Gehman Kohan: By far, the Wal-Mart partnership has caused the most criticism. Wal-Mart is a flashpoint for controversy. It has this reputation for putting local businesses out of business when it moves into communities. Some people say Wal-Mart is using the first lady, that the company isn't serious about its commitment and is just aligning with the first lady because they're trying to build more stores. Labor didn't like the Wal-Mart partnership either because it's a non-union company. Even when Michael Pollan named Mrs. Obama the "Most Powerful Foodie in the World" in Forbes magazine, he said he was worried she was being duped by Wal-Mart and that the company's pledge to focus on "better-for-you processed foods" was really not what should be going on within the rubric of the campaign - that it should be a total focus on fresh, unprocessed foods.
Has there been much criticism of the broader message?
Gehman Kohan: Let's Move! has been pointed to by a lot of critics as an example of big government intervening and the Obama administration wanting to expand the role of government to the point that it controls what American citizens eat. For its part, the campaign says it's about giving people choice and educating them about food and nutrition and physical activity and allowing them to have access to a wide range of choices. There's also been the concern from a lot of people that focusing on childhood obesity would make children hyper-conscious of their body weight. Mrs. Obama always says, "It's not about how you look, it's about how you feel," which is the ultimate message. But that brings up a tricky subject -- there's no way to end an obesity epidemic if people aren't losing weight. So this is one of those murky areas of the campaign that is not much discussed.
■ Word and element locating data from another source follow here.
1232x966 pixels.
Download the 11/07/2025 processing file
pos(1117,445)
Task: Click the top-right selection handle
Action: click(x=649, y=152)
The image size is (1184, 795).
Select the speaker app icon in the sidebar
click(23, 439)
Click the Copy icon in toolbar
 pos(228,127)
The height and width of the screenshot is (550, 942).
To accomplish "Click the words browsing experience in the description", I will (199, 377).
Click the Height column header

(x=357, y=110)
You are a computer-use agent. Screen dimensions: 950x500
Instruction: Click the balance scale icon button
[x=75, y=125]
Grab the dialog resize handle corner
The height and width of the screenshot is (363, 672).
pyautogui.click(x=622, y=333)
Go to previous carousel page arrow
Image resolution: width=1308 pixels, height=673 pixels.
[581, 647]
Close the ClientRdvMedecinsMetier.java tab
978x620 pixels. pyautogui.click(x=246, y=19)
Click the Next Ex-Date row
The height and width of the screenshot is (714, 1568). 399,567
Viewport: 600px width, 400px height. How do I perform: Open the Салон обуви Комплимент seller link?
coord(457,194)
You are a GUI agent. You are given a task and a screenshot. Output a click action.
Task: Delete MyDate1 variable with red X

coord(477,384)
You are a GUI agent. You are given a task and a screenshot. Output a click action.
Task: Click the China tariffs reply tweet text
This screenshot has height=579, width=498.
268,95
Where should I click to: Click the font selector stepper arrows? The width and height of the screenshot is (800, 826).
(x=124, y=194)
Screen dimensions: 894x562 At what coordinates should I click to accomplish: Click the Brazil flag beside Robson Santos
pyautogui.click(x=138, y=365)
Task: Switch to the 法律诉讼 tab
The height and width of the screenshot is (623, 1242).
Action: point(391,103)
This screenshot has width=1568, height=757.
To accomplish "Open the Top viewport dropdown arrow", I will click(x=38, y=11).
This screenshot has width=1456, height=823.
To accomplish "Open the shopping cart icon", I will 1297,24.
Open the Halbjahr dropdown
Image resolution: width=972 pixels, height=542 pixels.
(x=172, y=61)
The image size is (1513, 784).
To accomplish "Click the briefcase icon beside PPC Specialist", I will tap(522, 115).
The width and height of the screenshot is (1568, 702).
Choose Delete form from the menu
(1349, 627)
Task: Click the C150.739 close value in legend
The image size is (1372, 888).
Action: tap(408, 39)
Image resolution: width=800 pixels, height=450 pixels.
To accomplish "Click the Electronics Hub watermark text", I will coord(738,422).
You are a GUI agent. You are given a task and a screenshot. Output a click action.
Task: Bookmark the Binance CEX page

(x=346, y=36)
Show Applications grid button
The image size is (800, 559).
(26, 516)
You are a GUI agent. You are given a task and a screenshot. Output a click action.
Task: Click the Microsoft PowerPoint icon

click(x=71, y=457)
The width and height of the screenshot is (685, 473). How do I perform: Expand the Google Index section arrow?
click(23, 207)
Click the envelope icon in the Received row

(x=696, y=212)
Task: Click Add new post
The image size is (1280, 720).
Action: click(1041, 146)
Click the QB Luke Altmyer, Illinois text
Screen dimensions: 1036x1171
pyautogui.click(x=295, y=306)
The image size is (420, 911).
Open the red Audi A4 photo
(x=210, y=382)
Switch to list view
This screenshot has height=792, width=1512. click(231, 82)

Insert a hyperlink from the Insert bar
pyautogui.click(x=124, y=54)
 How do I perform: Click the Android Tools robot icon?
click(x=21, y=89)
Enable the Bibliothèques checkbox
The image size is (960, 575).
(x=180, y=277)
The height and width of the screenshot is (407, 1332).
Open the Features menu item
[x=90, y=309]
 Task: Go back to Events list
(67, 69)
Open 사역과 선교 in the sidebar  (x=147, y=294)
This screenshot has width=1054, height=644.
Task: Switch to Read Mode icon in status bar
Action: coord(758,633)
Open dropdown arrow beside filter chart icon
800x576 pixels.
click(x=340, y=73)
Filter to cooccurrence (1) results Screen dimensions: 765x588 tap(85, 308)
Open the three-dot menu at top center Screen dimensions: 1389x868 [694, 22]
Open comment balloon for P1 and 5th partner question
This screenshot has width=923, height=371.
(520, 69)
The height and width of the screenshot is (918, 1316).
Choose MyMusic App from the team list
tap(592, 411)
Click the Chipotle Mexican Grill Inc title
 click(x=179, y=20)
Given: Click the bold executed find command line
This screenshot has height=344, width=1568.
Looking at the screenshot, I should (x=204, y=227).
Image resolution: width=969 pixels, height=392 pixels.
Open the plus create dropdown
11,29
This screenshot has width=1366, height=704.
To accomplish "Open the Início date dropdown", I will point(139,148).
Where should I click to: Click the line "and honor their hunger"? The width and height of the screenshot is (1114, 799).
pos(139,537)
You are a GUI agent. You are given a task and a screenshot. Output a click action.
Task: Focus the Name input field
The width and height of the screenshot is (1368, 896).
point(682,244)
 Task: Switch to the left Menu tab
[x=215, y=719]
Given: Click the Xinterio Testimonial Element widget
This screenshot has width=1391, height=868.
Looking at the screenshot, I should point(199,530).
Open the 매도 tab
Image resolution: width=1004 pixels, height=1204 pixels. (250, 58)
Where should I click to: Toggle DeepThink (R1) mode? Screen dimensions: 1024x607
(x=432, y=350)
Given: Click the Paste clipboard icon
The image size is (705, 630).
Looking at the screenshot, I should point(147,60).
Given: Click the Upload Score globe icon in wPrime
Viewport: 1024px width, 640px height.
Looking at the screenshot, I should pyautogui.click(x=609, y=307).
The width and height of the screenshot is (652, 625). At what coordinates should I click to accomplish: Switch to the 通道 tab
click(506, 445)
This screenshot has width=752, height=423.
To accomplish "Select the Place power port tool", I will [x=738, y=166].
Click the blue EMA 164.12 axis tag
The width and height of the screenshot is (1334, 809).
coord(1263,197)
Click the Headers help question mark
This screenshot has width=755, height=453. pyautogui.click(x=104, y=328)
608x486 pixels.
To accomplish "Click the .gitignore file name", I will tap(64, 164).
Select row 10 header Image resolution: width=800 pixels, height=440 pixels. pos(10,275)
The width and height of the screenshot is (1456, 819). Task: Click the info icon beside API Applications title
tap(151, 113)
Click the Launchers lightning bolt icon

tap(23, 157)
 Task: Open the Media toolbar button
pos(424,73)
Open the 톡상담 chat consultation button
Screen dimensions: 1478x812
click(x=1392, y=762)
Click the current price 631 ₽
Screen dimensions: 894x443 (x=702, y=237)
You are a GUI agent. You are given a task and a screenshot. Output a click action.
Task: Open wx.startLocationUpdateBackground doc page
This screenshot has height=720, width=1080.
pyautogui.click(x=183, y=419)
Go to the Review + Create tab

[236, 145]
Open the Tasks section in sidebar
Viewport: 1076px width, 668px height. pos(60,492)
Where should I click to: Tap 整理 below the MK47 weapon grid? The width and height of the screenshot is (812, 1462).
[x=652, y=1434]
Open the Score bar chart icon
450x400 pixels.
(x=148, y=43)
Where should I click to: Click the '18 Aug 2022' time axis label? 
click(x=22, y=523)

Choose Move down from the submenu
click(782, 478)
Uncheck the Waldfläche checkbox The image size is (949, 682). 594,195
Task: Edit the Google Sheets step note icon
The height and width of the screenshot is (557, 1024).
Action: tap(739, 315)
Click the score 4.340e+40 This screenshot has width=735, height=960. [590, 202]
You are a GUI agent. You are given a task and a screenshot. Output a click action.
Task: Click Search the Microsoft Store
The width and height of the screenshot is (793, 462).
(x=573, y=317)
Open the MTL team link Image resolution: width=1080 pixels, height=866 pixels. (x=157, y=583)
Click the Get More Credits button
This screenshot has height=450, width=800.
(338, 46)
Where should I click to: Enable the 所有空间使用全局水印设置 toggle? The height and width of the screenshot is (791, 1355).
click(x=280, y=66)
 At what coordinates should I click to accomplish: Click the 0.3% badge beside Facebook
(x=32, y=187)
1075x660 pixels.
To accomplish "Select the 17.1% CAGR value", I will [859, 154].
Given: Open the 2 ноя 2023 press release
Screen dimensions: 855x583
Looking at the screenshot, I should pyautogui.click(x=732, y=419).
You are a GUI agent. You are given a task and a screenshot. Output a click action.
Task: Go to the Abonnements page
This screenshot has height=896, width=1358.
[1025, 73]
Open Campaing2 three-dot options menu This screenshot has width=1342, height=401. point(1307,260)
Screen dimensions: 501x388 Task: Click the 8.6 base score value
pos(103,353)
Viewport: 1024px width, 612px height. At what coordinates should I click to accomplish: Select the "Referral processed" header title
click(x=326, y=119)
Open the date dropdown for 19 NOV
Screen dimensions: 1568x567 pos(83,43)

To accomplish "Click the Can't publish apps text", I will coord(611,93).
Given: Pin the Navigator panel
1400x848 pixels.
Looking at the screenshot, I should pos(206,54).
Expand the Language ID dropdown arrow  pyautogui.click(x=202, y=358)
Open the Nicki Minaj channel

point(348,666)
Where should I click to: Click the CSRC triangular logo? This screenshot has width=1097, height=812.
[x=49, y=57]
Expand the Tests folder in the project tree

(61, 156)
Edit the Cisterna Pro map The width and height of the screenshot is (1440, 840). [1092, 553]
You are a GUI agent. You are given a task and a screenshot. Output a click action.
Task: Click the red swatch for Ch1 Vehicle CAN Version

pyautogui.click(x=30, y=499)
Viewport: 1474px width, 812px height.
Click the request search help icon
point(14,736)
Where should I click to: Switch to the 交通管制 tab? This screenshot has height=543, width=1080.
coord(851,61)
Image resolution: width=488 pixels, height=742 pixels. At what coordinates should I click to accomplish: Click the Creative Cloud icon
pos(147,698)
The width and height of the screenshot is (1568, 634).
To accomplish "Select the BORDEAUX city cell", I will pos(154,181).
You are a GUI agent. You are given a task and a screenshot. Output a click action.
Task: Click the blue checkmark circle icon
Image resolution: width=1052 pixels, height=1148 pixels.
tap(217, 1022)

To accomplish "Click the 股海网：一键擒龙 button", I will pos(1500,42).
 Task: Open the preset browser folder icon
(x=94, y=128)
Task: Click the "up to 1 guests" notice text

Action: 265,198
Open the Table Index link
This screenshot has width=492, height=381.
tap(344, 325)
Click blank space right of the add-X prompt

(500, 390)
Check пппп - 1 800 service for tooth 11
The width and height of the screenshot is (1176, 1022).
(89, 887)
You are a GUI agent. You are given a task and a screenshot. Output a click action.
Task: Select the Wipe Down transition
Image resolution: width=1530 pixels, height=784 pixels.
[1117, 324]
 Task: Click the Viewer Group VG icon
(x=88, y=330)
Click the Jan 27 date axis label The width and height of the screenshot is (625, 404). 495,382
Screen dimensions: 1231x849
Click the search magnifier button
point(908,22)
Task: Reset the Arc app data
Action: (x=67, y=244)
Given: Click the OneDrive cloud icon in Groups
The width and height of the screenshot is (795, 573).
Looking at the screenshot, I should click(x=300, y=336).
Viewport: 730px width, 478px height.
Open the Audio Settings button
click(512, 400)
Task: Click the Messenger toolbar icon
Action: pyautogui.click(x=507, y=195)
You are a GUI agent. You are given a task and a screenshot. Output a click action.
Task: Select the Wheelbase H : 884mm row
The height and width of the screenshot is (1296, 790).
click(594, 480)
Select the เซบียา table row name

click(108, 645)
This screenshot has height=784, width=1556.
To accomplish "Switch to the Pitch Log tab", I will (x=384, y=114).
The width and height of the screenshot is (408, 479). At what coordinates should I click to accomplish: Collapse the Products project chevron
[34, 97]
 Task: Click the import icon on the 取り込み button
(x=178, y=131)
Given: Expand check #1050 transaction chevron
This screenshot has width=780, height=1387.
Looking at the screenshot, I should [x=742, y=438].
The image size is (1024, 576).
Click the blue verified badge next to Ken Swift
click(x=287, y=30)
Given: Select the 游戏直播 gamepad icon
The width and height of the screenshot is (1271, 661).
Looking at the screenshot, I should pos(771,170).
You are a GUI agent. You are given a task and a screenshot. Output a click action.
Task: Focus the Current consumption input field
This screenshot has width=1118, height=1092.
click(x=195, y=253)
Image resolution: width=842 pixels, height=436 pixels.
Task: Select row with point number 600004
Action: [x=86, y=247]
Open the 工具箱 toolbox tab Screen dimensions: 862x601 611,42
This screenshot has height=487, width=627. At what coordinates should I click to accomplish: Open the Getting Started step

If the president isn't re-elected in the fall and this all ends within a year, what's the implication for that?
Gehman Kohan: Well this three-day trip will actually be the last grand tour if the president doesn't get re-elected. But Partnership for a Healthier America - a separate nonprofit that was launched in conjunction with the campaign - was founded to ensure that "Let's Move!" continues on long after Mrs. Obama is not in the White House, whether it's next year or five years from now. Regardless, she's so passionate about this subject that I think she'll continue to work on this issue in some capacity for the rest of her life.